Art: No Borders, Bristol


Bristol Museum & Art Gallery – in partnership with Arnolfini – is currently hosting No Borders, an exhibition of international art that explores global issues through localised viewpoints. The works are highly politicised and visually stunning. A quick search on a mobile phone connects us to contemporary life across the globe – No Borderschallenges the fact that is so easy it is for us to access far-flung locations whilst remaining unmoved by trauma. This removal of emotional feeling – and the fact that something so faraway can be held in our hands, out of context – is a powerful subject. We are all linked internationally and politically and this is what local perspectives are saying, through art.

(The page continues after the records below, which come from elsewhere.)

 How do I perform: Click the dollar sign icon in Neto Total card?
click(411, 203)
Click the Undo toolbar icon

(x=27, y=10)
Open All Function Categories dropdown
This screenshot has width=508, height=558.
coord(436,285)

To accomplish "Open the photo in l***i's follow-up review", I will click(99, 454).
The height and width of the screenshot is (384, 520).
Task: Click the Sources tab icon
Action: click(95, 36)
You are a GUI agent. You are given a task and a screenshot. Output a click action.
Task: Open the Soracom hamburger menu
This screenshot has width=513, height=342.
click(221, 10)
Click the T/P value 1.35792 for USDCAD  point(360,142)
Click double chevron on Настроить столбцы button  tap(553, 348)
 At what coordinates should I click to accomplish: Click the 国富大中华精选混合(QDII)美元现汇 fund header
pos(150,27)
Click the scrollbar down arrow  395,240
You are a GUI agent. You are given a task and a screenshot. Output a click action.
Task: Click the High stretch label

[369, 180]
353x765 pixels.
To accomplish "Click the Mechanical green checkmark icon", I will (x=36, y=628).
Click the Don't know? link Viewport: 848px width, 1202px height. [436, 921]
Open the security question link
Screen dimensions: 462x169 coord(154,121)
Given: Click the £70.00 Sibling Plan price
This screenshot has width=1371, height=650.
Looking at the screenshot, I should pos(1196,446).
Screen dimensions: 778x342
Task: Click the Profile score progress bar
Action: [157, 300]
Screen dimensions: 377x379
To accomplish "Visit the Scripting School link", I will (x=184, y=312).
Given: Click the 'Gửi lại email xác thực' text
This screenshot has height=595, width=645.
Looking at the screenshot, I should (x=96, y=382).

Imran Qureshi | Photo: Rosie Pentreath
Imran Qureshi | Photo: Rosie Pentreath

Pakastani artist Imran Qureshi paints with bloody handprints and traditional illustration techniques spattered in red to commentate on a tragedy experienced by his local community. And in the illustration below a figure wears a combination of traditional Pakastani dress and western accessories symbolising global interconnectedness and eroded cultural distinctions.

Imran Qureshi | Photo: Rosie Pentreath
Shahzia Sikander specialises in miniature painting, so-called for the use of minimum oxide pigment for colour. Here she depicts the entrapment of a labourer for the East India Company within the entanglements of British colonialism.

Shahzia Sikander | Photo: Rosie Pentreath
Tala Madani was born in Tehran and now works in New York. Her paintings are expressive and sensuous conceptualisations of distorted gender hierarchy. In Double Head Index (below) two subjects violently join to become one.

Tala Madani | Photo: Rosie Pentreath
As the exhibition continues South African photographer Zwelethu Mthethwa captures the reality of life for corn cutters in the country, but avoids making them into passive victims. Rather, they stand proud and tall and iconic despite exhaustion, and are to be idolised. Capitalism has strained and undermined traditional lifestyles. Similarly, Yto Barrada uses photography in a series called Sleepers to show us the perils emigration face in search of work within the continent of Africa.

Ai Weiwei is one of China’s earliest conceptual artists. He exhibits A Ton of Tea – a huge, compacted block of tea that filled the space with its aroma. And on passing through a set of doors you are confronted with a beautiful installation of wooden carved screens and colourful blinds by Haegue Yang. The aroma of the tea lingers nostalgically.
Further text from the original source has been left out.